* DATA FOR THIS EXERCISE *
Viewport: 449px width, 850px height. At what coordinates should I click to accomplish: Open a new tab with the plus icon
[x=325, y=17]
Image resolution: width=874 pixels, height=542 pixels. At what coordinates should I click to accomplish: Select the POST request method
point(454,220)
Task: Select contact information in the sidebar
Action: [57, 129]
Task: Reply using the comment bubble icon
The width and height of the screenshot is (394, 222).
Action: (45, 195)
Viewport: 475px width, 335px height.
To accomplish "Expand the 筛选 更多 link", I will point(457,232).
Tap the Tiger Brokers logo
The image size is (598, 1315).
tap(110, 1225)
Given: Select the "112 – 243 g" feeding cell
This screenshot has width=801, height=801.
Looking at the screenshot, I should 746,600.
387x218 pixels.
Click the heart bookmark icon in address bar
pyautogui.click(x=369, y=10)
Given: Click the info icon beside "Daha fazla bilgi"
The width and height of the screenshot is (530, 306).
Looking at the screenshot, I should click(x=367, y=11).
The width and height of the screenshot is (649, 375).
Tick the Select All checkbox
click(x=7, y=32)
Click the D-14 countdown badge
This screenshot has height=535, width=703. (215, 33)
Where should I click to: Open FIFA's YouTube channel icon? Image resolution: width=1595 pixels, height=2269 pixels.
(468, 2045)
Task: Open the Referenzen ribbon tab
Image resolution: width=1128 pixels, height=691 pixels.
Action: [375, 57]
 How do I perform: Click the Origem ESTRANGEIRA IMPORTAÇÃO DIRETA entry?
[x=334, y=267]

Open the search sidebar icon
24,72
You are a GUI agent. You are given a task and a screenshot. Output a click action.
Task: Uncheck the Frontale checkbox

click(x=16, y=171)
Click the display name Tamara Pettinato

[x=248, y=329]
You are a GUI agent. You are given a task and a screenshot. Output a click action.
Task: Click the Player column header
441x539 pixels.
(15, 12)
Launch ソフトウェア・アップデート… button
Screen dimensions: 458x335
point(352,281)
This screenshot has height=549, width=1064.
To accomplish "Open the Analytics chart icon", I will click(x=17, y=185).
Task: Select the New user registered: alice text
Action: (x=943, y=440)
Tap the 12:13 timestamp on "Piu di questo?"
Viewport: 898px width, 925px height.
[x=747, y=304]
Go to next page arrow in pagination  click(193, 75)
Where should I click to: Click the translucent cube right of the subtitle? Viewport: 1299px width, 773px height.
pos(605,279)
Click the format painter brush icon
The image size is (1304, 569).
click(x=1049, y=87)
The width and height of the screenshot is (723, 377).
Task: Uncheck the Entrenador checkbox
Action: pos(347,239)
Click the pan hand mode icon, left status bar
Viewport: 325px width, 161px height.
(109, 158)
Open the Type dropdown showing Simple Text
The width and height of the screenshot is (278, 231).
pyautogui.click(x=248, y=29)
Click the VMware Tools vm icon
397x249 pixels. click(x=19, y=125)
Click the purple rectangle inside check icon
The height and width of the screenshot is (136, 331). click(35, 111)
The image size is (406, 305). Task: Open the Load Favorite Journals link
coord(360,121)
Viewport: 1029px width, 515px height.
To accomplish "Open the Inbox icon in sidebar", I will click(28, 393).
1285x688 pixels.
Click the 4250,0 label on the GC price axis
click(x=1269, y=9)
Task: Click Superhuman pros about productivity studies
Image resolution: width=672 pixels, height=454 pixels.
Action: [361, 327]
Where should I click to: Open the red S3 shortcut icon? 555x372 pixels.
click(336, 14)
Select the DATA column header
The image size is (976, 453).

* PROBLEM TO SOLVE *
The required result is an identical copy of the records above.

* WRITTEN SOLUTION *
Viewport: 449px width, 850px height. At what coordinates should I click to accomplish: Open a new tab with the plus icon
[x=325, y=17]
Image resolution: width=874 pixels, height=542 pixels. At what coordinates should I click to accomplish: Select the POST request method
point(454,220)
Task: Select contact information in the sidebar
Action: [57, 129]
Task: Reply using the comment bubble icon
The width and height of the screenshot is (394, 222).
Action: (45, 195)
Viewport: 475px width, 335px height.
To accomplish "Expand the 筛选 更多 link", I will point(457,232).
Tap the Tiger Brokers logo
The image size is (598, 1315).
tap(110, 1225)
Given: Select the "112 – 243 g" feeding cell
This screenshot has width=801, height=801.
Looking at the screenshot, I should 746,600.
387x218 pixels.
Click the heart bookmark icon in address bar
pyautogui.click(x=369, y=10)
Given: Click the info icon beside "Daha fazla bilgi"
The width and height of the screenshot is (530, 306).
Looking at the screenshot, I should click(x=367, y=11).
The width and height of the screenshot is (649, 375).
Tick the Select All checkbox
click(x=7, y=32)
Click the D-14 countdown badge
This screenshot has height=535, width=703. (215, 33)
Where should I click to: Open FIFA's YouTube channel icon? Image resolution: width=1595 pixels, height=2269 pixels.
(468, 2045)
Task: Open the Referenzen ribbon tab
Image resolution: width=1128 pixels, height=691 pixels.
Action: [375, 57]
 How do I perform: Click the Origem ESTRANGEIRA IMPORTAÇÃO DIRETA entry?
[x=334, y=267]

Open the search sidebar icon
24,72
You are a GUI agent. You are given a task and a screenshot. Output a click action.
Task: Uncheck the Frontale checkbox

click(x=16, y=171)
Click the display name Tamara Pettinato

[x=248, y=329]
You are a GUI agent. You are given a task and a screenshot. Output a click action.
Task: Click the Player column header
441x539 pixels.
(15, 12)
Launch ソフトウェア・アップデート… button
Screen dimensions: 458x335
point(352,281)
This screenshot has height=549, width=1064.
To accomplish "Open the Analytics chart icon", I will click(x=17, y=185).
Task: Select the New user registered: alice text
Action: (x=943, y=440)
Tap the 12:13 timestamp on "Piu di questo?"
Viewport: 898px width, 925px height.
[x=747, y=304]
Go to next page arrow in pagination  click(193, 75)
Where should I click to: Click the translucent cube right of the subtitle? Viewport: 1299px width, 773px height.
pos(605,279)
Click the format painter brush icon
The image size is (1304, 569).
click(x=1049, y=87)
The width and height of the screenshot is (723, 377).
Task: Uncheck the Entrenador checkbox
Action: pos(347,239)
Click the pan hand mode icon, left status bar
Viewport: 325px width, 161px height.
(109, 158)
Open the Type dropdown showing Simple Text
The width and height of the screenshot is (278, 231).
pyautogui.click(x=248, y=29)
Click the VMware Tools vm icon
397x249 pixels. click(x=19, y=125)
Click the purple rectangle inside check icon
The height and width of the screenshot is (136, 331). click(35, 111)
The image size is (406, 305). Task: Open the Load Favorite Journals link
coord(360,121)
Viewport: 1029px width, 515px height.
To accomplish "Open the Inbox icon in sidebar", I will click(28, 393).
1285x688 pixels.
Click the 4250,0 label on the GC price axis
click(x=1269, y=9)
Task: Click Superhuman pros about productivity studies
Image resolution: width=672 pixels, height=454 pixels.
Action: [361, 327]
Where should I click to: Open the red S3 shortcut icon? 555x372 pixels.
click(336, 14)
Select the DATA column header
The image size is (976, 453).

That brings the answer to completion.